[Stored records]
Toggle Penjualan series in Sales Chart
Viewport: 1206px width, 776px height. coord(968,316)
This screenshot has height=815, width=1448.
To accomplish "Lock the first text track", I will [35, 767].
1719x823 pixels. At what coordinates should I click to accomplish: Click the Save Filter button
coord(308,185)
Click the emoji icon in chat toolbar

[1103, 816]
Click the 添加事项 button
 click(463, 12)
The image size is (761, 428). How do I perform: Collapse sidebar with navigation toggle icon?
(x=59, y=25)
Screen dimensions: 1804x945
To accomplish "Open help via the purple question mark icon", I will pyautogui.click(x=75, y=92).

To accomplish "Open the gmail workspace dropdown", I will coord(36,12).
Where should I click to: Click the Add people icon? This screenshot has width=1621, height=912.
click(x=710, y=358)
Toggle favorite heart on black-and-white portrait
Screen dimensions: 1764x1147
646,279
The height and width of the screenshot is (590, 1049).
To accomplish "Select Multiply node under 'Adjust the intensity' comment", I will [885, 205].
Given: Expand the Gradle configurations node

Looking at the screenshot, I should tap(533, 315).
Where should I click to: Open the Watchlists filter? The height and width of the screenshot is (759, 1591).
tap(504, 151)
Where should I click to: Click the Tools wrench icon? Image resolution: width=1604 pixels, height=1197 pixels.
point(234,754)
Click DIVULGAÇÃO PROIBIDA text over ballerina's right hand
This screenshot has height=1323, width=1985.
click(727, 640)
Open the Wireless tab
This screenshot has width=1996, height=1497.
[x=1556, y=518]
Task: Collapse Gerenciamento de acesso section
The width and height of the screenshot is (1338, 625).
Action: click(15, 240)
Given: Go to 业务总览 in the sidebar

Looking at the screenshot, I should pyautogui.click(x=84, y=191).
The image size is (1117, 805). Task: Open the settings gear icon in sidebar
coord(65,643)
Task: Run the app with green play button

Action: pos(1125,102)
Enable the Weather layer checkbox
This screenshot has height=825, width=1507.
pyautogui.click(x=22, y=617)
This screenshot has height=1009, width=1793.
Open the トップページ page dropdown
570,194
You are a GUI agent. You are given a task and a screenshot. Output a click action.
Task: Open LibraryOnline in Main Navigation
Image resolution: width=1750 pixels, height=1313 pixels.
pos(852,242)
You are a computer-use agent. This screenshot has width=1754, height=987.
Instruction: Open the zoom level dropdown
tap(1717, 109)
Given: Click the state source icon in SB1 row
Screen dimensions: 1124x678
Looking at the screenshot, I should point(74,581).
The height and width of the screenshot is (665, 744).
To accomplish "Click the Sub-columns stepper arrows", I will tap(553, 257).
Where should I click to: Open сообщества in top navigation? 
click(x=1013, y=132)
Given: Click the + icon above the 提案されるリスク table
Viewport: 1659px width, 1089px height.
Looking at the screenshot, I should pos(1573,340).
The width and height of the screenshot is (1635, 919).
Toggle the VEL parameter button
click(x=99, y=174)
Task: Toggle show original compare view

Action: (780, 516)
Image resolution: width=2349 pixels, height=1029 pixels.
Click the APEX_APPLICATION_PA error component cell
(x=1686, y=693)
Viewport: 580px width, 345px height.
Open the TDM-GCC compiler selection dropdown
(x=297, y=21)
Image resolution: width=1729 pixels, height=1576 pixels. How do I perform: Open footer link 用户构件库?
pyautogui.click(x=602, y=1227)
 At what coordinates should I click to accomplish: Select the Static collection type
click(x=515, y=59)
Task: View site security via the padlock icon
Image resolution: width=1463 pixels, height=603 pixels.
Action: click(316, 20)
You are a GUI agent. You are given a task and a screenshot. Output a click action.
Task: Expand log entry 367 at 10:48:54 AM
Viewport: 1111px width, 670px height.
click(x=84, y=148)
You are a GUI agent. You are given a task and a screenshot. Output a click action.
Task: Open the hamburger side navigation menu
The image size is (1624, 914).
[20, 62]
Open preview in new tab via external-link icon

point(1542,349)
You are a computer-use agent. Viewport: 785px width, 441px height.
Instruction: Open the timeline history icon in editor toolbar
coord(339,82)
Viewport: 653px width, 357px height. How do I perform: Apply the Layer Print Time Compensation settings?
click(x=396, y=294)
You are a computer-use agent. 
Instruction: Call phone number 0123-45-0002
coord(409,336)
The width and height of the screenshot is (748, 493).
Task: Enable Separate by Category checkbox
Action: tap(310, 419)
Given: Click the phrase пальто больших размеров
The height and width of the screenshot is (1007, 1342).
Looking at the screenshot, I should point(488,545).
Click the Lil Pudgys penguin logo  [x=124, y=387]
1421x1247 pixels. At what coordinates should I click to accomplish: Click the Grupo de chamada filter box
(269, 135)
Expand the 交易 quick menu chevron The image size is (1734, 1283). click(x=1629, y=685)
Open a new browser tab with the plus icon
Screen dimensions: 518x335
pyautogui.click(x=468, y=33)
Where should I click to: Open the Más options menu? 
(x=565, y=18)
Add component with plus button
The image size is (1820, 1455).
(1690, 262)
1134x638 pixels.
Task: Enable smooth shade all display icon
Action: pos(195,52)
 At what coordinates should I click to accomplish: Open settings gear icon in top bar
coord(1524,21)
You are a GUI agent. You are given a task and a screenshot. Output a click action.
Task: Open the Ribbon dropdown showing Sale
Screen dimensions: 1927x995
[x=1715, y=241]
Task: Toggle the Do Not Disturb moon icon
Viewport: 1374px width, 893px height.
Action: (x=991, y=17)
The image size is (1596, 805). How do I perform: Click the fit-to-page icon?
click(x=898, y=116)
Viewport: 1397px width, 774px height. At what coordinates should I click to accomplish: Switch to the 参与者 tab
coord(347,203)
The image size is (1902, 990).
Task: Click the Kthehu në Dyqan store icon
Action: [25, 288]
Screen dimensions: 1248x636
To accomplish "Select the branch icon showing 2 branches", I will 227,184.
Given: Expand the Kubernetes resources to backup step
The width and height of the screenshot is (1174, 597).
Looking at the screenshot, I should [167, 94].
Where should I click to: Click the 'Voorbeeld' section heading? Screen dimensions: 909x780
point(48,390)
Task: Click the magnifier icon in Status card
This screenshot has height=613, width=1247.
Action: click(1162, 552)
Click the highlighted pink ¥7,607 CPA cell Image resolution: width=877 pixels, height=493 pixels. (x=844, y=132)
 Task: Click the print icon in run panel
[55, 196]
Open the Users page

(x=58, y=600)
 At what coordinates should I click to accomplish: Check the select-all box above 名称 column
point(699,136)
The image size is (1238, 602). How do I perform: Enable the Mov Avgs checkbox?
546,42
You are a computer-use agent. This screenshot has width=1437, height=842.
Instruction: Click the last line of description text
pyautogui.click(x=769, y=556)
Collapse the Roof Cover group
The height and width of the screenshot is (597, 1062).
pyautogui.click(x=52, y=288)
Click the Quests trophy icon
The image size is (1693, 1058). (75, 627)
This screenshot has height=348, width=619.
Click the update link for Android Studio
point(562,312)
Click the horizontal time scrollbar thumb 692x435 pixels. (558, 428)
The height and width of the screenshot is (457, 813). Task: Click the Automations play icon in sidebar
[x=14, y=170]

- Brief: Filter the entries down to the lines that hold "plus". Copy those lines.

- Answer area:
Open a new browser tab with the plus icon
Add component with plus button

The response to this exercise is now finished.